Elle se pose aussi des questions, imaginant les souffrances endurées par son père, son frère, et son neveu, se demandant comment ils ont affronté la mort. Ginette confie également ses remords. Elle se rappelle avec douleur avoir dû annoncer à sa mère la mort de son père et de son frère, qu’elle avait, malgré elle, envoyés à la chambre à gaz. Après la guerre, il lui a fallu des années pour se reconstruire, marquées par le travail, la maternité, et un engagement à la retraite auprès de l’Union des déportés d’Auschwitz, pour devenir un témoin vivant de l’indicible.

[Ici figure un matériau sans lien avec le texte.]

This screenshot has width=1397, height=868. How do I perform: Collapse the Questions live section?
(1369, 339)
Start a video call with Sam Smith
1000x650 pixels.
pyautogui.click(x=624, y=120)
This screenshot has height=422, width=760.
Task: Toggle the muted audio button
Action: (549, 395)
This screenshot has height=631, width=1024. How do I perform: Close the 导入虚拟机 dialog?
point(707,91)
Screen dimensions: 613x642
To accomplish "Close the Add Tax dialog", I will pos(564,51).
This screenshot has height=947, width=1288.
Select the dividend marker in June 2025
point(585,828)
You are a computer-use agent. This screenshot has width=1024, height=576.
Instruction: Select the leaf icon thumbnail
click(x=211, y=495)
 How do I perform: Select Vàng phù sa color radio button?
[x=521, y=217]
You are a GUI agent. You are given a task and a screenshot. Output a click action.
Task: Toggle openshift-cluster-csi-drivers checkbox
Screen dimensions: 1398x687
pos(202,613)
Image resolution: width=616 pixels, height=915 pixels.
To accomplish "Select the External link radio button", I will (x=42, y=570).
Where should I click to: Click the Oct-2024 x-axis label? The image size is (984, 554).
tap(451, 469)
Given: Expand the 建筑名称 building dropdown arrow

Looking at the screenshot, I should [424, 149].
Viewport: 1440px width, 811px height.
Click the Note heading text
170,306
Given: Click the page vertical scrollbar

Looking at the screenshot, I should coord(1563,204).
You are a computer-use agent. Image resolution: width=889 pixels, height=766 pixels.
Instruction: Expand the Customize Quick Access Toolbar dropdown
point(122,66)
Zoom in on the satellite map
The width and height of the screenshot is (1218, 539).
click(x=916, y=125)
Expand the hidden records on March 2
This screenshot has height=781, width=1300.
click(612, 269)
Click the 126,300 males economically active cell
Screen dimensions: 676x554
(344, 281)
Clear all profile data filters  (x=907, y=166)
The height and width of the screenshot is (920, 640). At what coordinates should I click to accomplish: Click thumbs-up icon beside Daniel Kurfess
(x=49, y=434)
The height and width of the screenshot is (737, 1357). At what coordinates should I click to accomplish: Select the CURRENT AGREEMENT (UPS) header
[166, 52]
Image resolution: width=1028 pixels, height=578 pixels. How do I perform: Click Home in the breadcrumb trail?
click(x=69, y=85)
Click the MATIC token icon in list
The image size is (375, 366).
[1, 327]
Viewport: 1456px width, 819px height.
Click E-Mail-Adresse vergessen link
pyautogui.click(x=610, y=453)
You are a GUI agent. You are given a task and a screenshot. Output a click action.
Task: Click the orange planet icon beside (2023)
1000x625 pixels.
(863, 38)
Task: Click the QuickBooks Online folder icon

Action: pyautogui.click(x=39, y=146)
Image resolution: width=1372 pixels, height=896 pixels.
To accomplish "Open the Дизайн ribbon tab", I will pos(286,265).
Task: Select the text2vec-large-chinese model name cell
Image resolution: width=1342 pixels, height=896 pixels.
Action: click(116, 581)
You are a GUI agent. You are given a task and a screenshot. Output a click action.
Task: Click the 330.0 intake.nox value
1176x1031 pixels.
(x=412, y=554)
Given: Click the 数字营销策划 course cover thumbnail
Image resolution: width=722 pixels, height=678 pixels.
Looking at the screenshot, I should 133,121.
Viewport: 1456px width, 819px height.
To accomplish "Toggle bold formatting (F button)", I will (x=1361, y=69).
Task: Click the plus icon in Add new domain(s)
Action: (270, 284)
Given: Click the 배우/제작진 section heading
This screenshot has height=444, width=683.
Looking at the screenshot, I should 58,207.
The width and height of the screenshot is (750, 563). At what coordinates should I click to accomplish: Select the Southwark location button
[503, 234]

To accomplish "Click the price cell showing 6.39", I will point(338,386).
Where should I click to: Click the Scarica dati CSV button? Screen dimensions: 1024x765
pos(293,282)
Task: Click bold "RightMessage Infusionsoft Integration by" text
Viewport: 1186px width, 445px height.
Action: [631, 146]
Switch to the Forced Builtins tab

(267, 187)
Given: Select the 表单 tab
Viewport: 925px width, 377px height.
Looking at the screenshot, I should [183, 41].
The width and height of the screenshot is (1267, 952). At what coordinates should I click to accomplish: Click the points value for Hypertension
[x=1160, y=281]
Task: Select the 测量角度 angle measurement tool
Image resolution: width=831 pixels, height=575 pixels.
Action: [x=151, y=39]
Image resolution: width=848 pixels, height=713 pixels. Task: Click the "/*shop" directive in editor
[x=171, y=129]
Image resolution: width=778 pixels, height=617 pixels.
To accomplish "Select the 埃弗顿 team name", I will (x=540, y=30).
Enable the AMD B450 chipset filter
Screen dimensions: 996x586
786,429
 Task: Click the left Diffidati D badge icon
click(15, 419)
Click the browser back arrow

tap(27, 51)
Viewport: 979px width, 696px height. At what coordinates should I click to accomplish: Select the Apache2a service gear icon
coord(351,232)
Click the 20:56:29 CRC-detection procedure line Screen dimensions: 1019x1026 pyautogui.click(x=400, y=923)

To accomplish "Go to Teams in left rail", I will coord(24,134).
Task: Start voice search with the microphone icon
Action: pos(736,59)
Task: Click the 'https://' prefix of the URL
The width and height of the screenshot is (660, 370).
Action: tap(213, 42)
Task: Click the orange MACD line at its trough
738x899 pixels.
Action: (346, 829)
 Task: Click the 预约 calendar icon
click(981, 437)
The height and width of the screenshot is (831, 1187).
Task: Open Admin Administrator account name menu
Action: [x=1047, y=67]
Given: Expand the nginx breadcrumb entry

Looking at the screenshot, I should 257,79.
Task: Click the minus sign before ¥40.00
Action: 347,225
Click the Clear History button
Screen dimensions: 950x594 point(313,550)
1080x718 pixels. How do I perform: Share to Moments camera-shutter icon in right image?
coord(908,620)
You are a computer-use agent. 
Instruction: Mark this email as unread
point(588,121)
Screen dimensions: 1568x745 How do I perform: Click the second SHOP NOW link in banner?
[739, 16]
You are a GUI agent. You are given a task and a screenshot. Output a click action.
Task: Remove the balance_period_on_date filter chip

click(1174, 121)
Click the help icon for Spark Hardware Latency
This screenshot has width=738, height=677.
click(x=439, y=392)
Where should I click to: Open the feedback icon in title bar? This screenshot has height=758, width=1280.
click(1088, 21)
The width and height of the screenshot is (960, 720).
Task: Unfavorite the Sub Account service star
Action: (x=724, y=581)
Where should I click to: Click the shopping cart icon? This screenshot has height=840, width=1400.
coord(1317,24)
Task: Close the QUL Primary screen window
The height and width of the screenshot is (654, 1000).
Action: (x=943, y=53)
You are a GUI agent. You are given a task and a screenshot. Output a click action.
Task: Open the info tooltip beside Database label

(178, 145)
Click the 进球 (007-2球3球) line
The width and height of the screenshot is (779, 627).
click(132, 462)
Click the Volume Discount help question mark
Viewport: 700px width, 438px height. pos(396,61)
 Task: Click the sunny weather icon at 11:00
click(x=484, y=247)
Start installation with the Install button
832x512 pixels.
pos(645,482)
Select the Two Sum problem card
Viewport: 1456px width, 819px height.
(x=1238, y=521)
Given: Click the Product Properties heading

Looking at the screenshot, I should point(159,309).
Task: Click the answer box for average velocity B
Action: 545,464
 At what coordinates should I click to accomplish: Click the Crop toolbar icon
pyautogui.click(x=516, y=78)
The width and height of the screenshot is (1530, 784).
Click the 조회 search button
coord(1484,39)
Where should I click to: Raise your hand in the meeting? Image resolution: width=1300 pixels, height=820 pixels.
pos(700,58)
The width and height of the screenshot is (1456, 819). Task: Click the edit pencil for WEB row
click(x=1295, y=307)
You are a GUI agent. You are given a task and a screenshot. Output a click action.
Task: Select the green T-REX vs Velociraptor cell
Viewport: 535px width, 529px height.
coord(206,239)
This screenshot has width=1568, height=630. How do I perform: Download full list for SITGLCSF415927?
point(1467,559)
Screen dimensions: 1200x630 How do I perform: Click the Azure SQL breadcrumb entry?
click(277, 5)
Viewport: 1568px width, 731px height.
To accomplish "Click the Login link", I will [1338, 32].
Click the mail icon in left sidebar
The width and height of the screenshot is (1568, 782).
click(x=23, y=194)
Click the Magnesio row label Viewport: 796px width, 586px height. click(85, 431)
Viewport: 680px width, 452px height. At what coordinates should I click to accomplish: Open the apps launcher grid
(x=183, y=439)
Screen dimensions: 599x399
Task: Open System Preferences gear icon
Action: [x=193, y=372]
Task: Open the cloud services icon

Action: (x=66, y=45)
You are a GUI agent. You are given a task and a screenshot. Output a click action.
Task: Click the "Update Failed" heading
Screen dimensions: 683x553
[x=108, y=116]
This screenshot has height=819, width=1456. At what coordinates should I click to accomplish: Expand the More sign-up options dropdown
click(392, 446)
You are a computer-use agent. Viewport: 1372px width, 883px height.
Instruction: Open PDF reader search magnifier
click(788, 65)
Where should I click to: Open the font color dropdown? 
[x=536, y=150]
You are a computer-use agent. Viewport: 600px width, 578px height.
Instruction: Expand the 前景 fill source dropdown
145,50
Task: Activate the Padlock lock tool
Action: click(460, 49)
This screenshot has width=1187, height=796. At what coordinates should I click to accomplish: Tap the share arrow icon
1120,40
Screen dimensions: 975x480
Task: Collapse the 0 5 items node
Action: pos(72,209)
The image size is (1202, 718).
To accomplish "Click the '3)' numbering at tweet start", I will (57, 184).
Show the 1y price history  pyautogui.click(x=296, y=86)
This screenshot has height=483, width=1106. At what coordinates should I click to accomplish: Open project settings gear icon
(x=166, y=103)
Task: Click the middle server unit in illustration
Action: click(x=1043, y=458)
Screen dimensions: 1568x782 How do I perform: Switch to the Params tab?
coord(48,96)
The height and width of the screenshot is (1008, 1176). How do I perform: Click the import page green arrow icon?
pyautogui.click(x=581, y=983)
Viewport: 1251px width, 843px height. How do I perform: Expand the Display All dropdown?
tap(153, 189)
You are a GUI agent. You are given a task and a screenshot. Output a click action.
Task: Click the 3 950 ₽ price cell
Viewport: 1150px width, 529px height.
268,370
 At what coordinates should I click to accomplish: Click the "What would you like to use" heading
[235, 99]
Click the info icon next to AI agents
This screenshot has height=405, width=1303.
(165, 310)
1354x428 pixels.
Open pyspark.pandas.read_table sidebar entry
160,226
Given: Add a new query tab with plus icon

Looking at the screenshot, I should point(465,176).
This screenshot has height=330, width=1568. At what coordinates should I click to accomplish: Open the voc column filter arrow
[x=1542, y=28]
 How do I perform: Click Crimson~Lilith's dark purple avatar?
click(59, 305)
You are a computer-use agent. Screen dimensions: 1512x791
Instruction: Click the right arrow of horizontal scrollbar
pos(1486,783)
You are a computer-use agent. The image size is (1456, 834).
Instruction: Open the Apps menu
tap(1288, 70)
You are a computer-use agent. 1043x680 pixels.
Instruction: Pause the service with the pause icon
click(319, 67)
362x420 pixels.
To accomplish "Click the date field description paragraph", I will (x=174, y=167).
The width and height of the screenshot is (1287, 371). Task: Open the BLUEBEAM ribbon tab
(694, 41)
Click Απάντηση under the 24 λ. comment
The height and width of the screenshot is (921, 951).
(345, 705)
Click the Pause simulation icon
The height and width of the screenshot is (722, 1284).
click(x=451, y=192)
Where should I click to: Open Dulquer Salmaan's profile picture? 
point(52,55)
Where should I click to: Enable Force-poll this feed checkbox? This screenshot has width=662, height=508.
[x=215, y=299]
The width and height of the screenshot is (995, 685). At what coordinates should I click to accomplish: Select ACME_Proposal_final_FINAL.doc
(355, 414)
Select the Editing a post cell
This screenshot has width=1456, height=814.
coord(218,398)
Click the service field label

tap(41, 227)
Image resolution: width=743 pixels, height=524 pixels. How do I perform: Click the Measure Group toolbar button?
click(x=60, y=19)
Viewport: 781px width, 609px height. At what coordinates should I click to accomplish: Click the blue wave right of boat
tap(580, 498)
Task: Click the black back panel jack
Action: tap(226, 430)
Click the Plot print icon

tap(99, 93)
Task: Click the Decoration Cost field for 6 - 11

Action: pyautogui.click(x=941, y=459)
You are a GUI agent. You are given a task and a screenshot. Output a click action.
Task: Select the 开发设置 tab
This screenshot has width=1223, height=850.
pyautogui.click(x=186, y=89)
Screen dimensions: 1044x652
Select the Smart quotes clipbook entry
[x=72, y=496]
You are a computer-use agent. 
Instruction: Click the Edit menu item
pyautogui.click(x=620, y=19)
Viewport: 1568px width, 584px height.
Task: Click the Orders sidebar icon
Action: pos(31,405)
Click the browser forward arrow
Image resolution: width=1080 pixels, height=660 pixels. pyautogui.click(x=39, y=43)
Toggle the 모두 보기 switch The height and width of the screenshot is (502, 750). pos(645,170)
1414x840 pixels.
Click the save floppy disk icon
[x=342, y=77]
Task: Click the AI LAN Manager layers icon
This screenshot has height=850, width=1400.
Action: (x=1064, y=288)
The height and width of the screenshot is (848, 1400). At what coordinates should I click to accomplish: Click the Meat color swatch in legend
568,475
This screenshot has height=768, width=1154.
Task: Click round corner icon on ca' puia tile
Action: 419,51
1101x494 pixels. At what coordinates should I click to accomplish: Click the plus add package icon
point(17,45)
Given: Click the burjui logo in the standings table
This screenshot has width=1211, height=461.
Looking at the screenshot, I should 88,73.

Pour les élèves, ce témoignage restera une rencontre marquante avec une femme dont la résilience impose le respect. Elle rappelle sans cesse l’importance de préserver la mémoire, car « On ne peut tuer ainsi des bébés, des enfants. » À travers sa voix, c’est un appel à l’humanité, à la tolérance, et à la paix qui a résonné à Gustav’.